> [PAGE]
[Start]

The film gives credit to two other editors, but it was edited by Welles himself. The film is about trickery, and the movie itself is full of tricks. The way it is edited, you may believe that any two people are talking to each other, but in fact they’re not even in the room together. Welles also plays with sound. He dubs in his voice in certain areas with profound trickery as well. Most of the film deals with writer Clifford Irving, who apparently wrote a fake biography of the real Howard Hughes, or was it a fake Howard Hughes? He also had something to do with a great art forger named Elmyr de Hory. By the time the film is done, you don’t know who to believe. You don’t even know if the entire film is a put-on.

Certainly the ending is a put on. At the beginning of the film, Welles announces that he will tell the truth for one hour. By the time we get to the end, just as Welles predicted, we have forgotten what he said. Actress and Welles’ lover, the luscious Oja Kodar, plays a young woman who was apparently painted by Pablo Picasso. Welles concocts a fabulous “recreation” of what happened, even though the story contradicts itself. He then appears and tells us that the whole story has been a fake. The film also deals briefly with his War of the Worlds fakery back in the thirties.

F for Fake calls to mind other documentaries such as the entirely phony This is Spinal Tap and the recreation documentary The Thin Blue Line, and begs the question of whether or not F for Fake really is a documentary. I think it is. Welles is attempting to explain, taking full advantage of the medium, how all stories have a certain element of fake to them, and that filmed documentaries are no different. An odd contradiction in itself for a man, who at the beginning of his career, began work on a documentary entitled, It’s All True.

[End]

> [REQUIREMENT 1]
In the review of F for Fake, what does Welles announce at the beginning of the film?
> [REQUIREMENT 2]
From the F for Fake review, return the passage that begins at the words "The film gives" and stops after "is a put-on.".
> [REQUIREMENT 3]
Carry the review of F for Fake further from its last sentence.

> [LISTED RECORDS]
[Start]

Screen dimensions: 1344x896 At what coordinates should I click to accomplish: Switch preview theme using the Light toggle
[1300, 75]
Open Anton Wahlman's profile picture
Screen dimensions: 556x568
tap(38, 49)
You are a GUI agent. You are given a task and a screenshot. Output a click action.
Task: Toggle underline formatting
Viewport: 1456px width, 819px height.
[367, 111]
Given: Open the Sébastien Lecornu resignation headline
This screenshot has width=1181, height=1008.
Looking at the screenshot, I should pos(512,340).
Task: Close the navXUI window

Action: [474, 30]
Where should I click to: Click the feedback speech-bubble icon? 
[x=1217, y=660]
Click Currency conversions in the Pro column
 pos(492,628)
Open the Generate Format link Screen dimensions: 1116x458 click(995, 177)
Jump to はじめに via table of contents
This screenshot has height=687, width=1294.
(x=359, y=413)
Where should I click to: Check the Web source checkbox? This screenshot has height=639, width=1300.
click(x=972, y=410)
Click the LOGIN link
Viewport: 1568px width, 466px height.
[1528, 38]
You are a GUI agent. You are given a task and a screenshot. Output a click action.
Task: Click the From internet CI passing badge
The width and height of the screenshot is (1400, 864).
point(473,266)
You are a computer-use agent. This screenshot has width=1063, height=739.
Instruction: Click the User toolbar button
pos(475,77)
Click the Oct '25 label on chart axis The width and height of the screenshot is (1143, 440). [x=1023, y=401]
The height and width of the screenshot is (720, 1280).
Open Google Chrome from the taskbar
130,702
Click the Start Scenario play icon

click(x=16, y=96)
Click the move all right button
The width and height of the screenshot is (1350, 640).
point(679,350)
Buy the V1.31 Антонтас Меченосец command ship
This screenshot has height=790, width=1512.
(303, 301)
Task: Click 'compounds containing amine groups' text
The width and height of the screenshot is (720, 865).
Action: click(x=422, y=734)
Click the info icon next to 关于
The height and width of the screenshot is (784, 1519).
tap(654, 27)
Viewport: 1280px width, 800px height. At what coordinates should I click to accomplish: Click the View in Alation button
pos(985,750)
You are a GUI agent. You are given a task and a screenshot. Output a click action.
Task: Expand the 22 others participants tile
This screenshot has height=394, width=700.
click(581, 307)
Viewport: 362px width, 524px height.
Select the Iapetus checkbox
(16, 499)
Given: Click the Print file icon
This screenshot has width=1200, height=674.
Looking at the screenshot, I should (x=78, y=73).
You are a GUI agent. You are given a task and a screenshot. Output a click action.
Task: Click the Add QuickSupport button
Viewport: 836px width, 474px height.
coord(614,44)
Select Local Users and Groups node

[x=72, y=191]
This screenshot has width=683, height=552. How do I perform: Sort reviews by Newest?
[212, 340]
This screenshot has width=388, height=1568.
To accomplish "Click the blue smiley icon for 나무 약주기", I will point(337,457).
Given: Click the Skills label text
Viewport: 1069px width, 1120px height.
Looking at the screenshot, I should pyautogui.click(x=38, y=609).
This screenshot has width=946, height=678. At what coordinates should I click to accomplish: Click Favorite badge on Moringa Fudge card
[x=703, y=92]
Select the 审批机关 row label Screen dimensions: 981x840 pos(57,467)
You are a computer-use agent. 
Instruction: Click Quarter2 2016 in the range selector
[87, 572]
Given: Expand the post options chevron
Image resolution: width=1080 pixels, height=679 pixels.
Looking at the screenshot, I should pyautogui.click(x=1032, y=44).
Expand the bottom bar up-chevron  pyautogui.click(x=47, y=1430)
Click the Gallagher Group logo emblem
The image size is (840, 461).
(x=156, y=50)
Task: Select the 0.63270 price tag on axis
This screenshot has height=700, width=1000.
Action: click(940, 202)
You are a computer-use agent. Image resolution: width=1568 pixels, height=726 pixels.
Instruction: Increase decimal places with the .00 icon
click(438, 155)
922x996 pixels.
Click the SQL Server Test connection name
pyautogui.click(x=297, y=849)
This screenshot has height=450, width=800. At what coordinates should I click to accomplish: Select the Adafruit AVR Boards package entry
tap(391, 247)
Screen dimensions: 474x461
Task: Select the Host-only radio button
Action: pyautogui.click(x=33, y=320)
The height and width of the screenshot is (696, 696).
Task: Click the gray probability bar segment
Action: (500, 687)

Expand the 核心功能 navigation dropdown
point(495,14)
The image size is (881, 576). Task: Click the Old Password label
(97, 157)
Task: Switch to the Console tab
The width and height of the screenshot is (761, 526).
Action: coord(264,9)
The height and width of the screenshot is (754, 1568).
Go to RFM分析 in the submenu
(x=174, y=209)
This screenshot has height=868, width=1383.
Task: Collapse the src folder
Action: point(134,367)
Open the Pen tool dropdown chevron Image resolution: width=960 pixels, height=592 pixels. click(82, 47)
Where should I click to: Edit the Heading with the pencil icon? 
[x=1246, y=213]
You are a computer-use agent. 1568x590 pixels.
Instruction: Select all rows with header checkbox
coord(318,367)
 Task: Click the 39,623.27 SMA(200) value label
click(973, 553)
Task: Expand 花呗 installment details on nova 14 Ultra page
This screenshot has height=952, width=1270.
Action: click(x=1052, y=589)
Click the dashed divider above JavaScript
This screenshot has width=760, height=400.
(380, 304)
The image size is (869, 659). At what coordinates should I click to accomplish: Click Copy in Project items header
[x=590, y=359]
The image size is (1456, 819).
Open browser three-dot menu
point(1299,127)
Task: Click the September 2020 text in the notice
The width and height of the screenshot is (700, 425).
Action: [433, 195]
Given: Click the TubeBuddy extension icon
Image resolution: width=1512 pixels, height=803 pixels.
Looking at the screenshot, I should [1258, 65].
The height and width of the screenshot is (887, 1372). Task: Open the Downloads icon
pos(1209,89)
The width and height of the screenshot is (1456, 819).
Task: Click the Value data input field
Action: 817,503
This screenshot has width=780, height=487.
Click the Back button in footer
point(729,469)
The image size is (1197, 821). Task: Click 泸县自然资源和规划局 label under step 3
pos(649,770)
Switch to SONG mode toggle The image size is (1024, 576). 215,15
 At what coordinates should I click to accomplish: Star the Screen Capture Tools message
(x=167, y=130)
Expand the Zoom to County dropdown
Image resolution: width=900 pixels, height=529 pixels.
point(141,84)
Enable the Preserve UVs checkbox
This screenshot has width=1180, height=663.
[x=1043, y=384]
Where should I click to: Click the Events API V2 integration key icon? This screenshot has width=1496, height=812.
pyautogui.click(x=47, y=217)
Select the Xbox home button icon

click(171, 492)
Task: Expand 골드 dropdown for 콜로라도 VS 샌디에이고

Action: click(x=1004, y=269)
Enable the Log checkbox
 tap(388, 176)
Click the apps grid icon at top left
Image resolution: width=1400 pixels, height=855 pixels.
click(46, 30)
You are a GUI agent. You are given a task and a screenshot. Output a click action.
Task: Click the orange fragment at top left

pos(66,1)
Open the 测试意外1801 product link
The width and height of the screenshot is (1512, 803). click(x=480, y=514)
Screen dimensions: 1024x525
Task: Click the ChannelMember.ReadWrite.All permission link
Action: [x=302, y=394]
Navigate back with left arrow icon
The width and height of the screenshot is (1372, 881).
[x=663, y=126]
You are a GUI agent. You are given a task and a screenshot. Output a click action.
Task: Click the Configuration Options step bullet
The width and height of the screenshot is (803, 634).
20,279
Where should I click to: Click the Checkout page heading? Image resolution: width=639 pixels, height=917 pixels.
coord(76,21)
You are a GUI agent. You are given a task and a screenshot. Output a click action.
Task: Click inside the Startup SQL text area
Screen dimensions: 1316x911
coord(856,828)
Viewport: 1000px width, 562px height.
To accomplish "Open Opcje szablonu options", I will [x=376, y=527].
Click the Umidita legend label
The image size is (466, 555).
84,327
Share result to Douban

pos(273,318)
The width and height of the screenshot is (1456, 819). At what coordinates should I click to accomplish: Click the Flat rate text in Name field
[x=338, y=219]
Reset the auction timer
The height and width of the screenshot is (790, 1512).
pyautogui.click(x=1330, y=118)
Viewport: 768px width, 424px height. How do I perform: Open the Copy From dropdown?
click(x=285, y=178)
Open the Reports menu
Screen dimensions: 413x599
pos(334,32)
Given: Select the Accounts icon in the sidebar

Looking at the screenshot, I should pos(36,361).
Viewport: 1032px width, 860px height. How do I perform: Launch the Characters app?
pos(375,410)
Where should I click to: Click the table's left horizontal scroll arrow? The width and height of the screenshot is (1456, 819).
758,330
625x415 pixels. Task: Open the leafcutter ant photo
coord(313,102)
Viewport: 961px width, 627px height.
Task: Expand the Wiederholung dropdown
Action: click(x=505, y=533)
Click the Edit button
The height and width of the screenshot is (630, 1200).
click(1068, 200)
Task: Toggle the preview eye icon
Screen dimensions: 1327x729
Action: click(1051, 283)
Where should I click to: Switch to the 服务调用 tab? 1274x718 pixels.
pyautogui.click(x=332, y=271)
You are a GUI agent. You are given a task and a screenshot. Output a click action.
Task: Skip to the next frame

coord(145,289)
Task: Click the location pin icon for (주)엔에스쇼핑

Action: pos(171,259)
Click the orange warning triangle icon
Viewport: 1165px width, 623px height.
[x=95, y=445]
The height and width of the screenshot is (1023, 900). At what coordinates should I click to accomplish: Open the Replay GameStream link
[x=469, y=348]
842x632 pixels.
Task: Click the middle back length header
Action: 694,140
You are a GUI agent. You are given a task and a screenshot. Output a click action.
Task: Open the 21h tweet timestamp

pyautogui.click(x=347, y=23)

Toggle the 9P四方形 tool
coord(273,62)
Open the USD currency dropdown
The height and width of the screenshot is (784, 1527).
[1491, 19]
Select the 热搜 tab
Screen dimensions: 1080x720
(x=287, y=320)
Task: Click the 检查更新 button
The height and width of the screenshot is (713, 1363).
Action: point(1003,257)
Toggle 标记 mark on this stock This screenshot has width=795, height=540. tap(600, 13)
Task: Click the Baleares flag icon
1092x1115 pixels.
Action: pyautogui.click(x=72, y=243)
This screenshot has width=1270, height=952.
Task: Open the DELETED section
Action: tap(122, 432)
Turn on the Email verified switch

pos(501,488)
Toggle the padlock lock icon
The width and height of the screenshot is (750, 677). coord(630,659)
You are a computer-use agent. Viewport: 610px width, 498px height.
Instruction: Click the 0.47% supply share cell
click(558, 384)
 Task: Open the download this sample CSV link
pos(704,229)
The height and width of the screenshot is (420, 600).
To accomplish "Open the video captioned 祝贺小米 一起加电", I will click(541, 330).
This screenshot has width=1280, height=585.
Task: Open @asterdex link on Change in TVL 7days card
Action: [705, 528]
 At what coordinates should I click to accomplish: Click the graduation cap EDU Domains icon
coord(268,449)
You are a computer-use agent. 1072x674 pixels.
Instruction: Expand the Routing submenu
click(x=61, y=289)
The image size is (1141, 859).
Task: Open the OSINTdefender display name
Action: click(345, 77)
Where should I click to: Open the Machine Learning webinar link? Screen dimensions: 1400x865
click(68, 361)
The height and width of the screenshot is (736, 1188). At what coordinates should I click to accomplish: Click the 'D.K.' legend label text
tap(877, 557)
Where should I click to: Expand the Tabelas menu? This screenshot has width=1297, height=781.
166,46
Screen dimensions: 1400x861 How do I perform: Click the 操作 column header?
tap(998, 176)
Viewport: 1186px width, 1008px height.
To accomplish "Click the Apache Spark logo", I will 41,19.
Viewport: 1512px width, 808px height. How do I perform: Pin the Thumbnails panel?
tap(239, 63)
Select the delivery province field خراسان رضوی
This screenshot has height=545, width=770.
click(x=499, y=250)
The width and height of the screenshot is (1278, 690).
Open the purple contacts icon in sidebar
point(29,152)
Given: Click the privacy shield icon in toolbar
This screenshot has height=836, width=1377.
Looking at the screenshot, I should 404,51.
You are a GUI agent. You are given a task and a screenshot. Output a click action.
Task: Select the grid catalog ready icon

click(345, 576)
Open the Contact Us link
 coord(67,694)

[End]

> [WRITTEN ANSWER 1]
He announces that he will tell the truth for one hour.

> [WRITTEN ANSWER 2]
The film gives credit to two other editors, but it was edited by Welles himself. The film is about trickery, and the movie itself is full of tricks. The way it is edited, you may believe that any two people are talking to each other, but in fact they’re not even in the room together. Welles also plays with sound. He dubs in his voice in certain areas with profound trickery as well. Most of the film deals with writer Clifford Irving, who apparently wrote a fake biography of the real Howard Hughes, or was it a fake Howard Hughes? He also had something to do with a great art forger named Elmyr de Hory. By the time the film is done, you don’t know who to believe. You don’t even know if the entire film is a put-on.

> [WRITTEN ANSWER 3]
DVD Details: The Criterion Collection released the laserdisc, from which I wrote the above review, and now they’ve followed up ten years later with an even better DVD. This sublime two-disc set comes with a newly remastered edition of the movie, in which Welles’ new scenes appear crystal clear, but the de Hory sequences (which were filmed by Francois Reichenbach) are still scratchy. (This has no effect on the film.) Oja Kodar provides a hestitant commentary track, and Peter Bogdanovich gives an introduction. As on the laserdisc, the DVD also contains the rejected 9-minute trailer cut by Welles, which contains footage not seen in the film. We also have English subtitles for the first time. Disc Two comes with the 1995 German documentary Orson Welles: One Man Band, devoted to his unfinished works such as The Other Side of the Wind, The Deep and a small screen version of The Merchant of Venice. HBO recently did their own version of this film, in English, but both are worth seeing. Otherwise, we get more information on Irving and de Hory, notably a “60 Minutes” interview with Irving and a new documentary about de Hory (rather straightforward, which shows just how innovative Welles’ film really is). Best of all, Jonathan Rosenbaum contributes new liner notes that reveal more about the film that I caught on my two viewings. Even so, I’m convinced that this is a masterpiece and one of Welles’ most accomplished works.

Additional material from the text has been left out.